Speaker AAnd my God, that guy's a monster, right?
Speaker AAn absolute monster when it comes to human health and disinformation.
Speaker AAnd he is in a position as state power.
Speaker ASo the time is upon us.
Speaker AAnd I think literacy is a huge, huge opportunity.
Speaker AAnd TikTok cruising, quick show of hands here.
Speaker AHow many people like myself are addicted to TikTok?
Speaker AAll right, some of you, I'm glad you are honest.
Speaker AIf you are serious, as a professional in the agri food industry.
Speaker AAnd you are not using TikTok as a research platform.

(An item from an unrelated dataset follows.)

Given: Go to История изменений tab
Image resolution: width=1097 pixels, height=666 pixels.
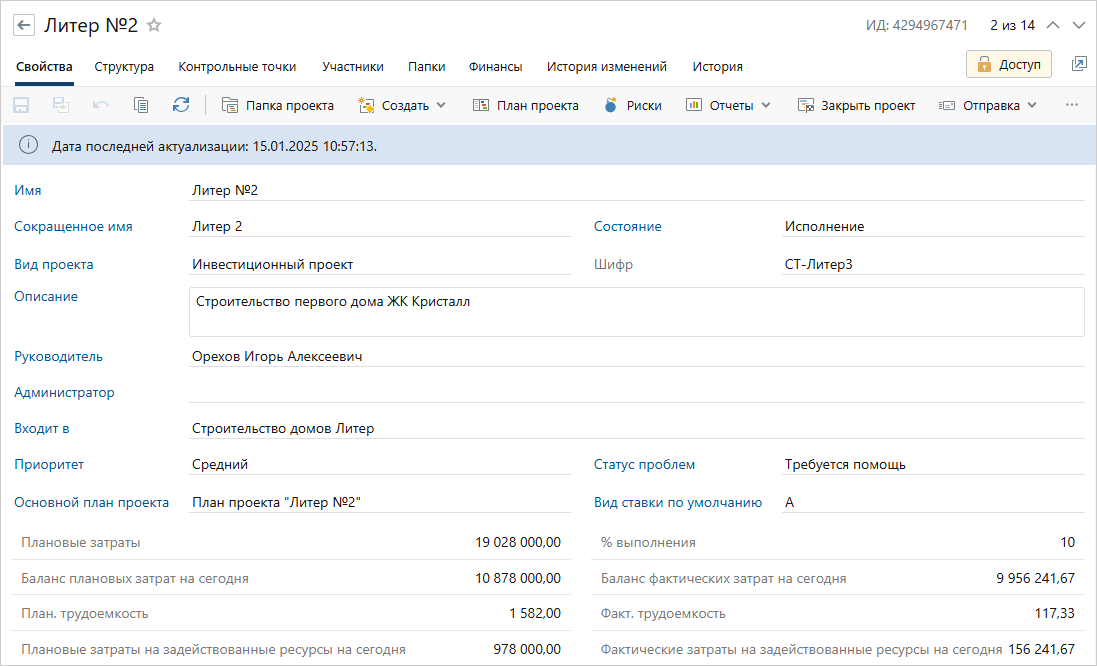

Speaker AYou're sleeping, you're behind.
Speaker ADon't get me wrong.
Speaker AIf you don't want to use it as a personal platform, more power to you.
Speaker AI get it.
Speaker AIt is dangerous.
Speaker AIt is 100% a vehicle for propaganda from the Chinese state for sure.

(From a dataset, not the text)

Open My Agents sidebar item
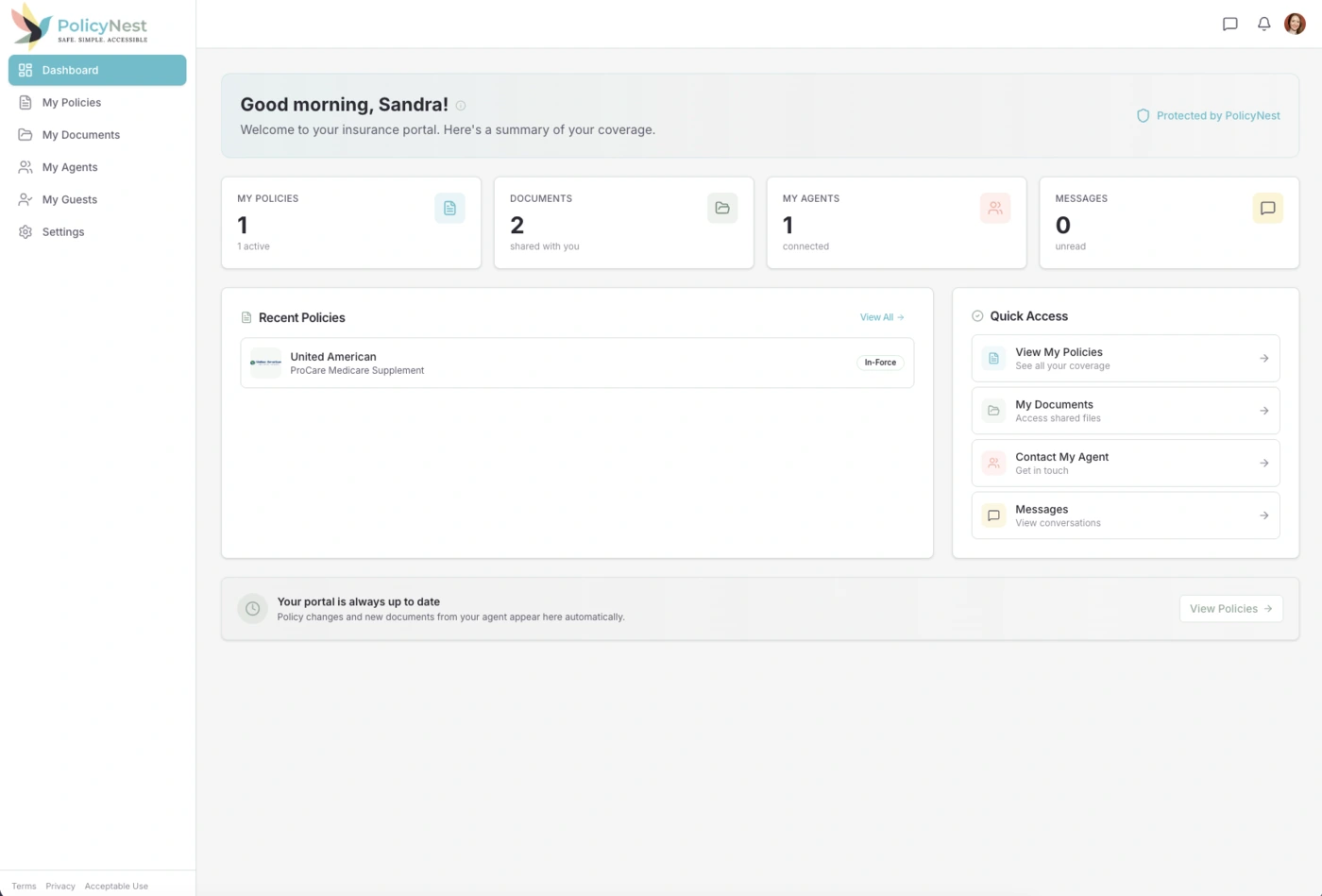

Speaker ABut their AI, their algorithm, in terms of its ability to organize information and connect audiences, is the best in the world by far.
Speaker AThe United States delayed and delayed and delayed a law banning it because they're happy to put military in the streets, they're happy to lock people up, but they're not gonna take away People's TikTok because that is how emotional and connecting it is.
Speaker AAnd TikTok is revolutionizing the food industry.
Speaker AThe individual here on the left, his name is Logan.
Speaker AIt's based in Vancouver.
Speaker AFor a while, he was individually responsible for a shortage of cucumbers.
Speaker ACucumbers across North America just wouldn't stay on shelves.
Speaker APeople were getting angry at grocery stores because they couldn't get their cucumbers because Logan was teaching them how to make cucumber salad.
Speaker AAnd he was doing so with such scale.
Speaker ALike each of his videos was get what, 10 million and like, more.
Speaker AAnd I certainly tried his recipe.
Speaker AIt's great.
Speaker ABut if I was a cucumber grower, if I was in the cucumber industry, I'd be like, oh, my God, what is happening?
Speaker AI hope someone knows who Logan is.
Speaker AI hope they're reaching out to him.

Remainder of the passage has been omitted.